- Born: 13 March 1921 Toronto, Ontario, Canada
- Died: 5 April 1995 (aged 74) Toronto, Ontario, Canada
- Known for: Printmaker, Writer, Editor

= Claire Pratt =

Canadian artist, poet and editor

Mildred Claire Pratt (18 March 1921 – 5 April 1995) was a Canadian artist, poet and editor who published her work as Claire Pratt.

==Biography==
Pratt was born in Toronto, Ontario on March 18, 1921, the only daughter of Viola Whitney, an editor of the magazine World Friends, and poet E. J. Pratt.

Pratt contracted polio at the age of 4 and later developed osteomyelitis, an inflammatory disease of the bone. This affected her for most of her life.

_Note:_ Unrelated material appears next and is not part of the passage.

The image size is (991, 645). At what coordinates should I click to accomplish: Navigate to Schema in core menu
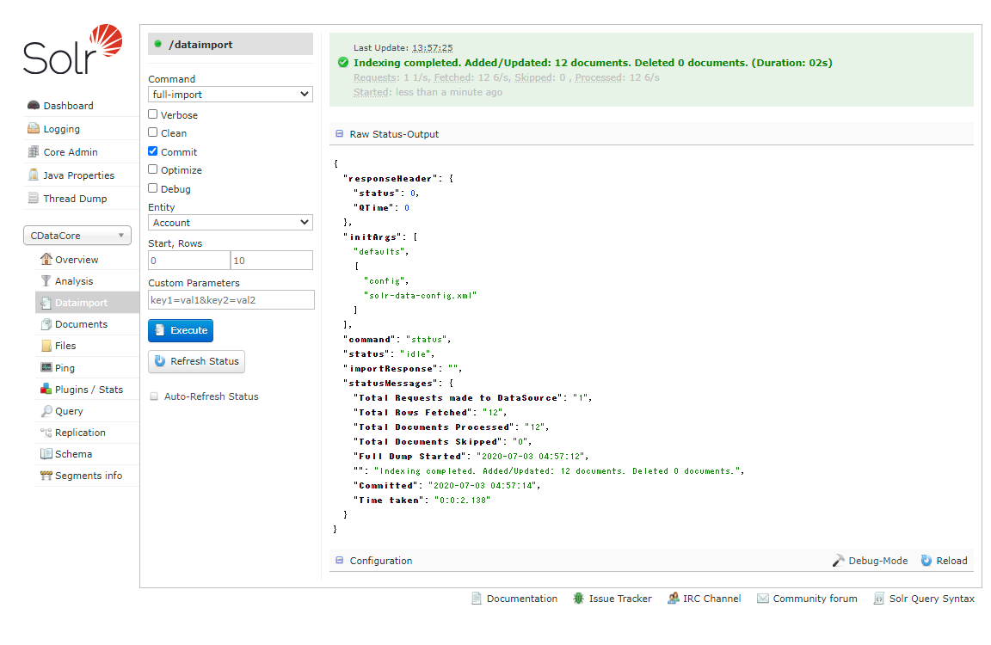(73, 454)
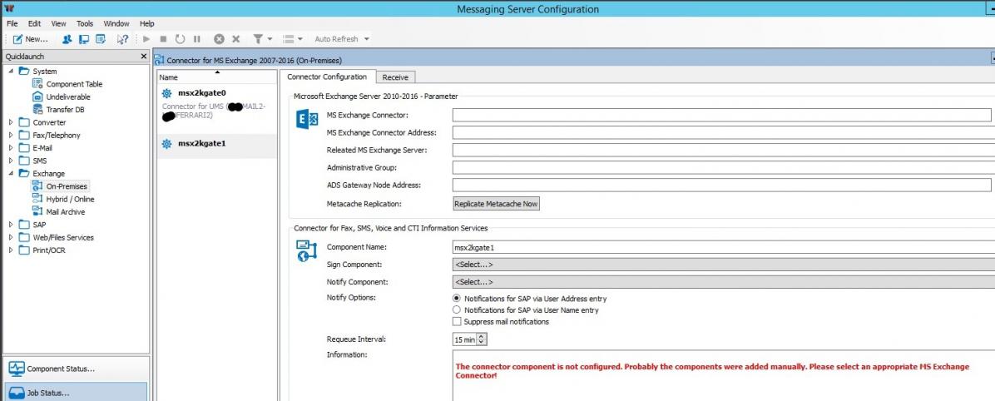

She received degrees in English and Philosophy from Victoria College, University of Toronto, with a gold medal. She then studied international relations at Columbia University, and art at the Boston Museum of Fine Art among other schools. She went on to become an editor for Macmillan Canada, the University of Toronto Press, and Harvard University Press, and a senior editor at McClelland & Stewart from 1956 to 1965. She retired due to her health issues in 1964, although continued to freelance for various publishing houses. She continued her art studies in Toronto and Massachusetts. She published Silent Ancestors in 1971. This genealogical essay is a tribute to the descendants of the Pratt family, originally from Yorkshire, who settled in Newfoundland.

Pratt's art consisted largely of woodcuts, and there were exhibitions of her graphic art across North America and in Europe. Her interest in Japanese graphics stimulated an interest in haiku. Her work in this style was widely published, often with her own illustrations. Her work was also inspired by her father's poetry, and she use excerpts from his poems in many of her Christmas cards. She also explored the themes and imagery of E. J. Pratt's work in various works.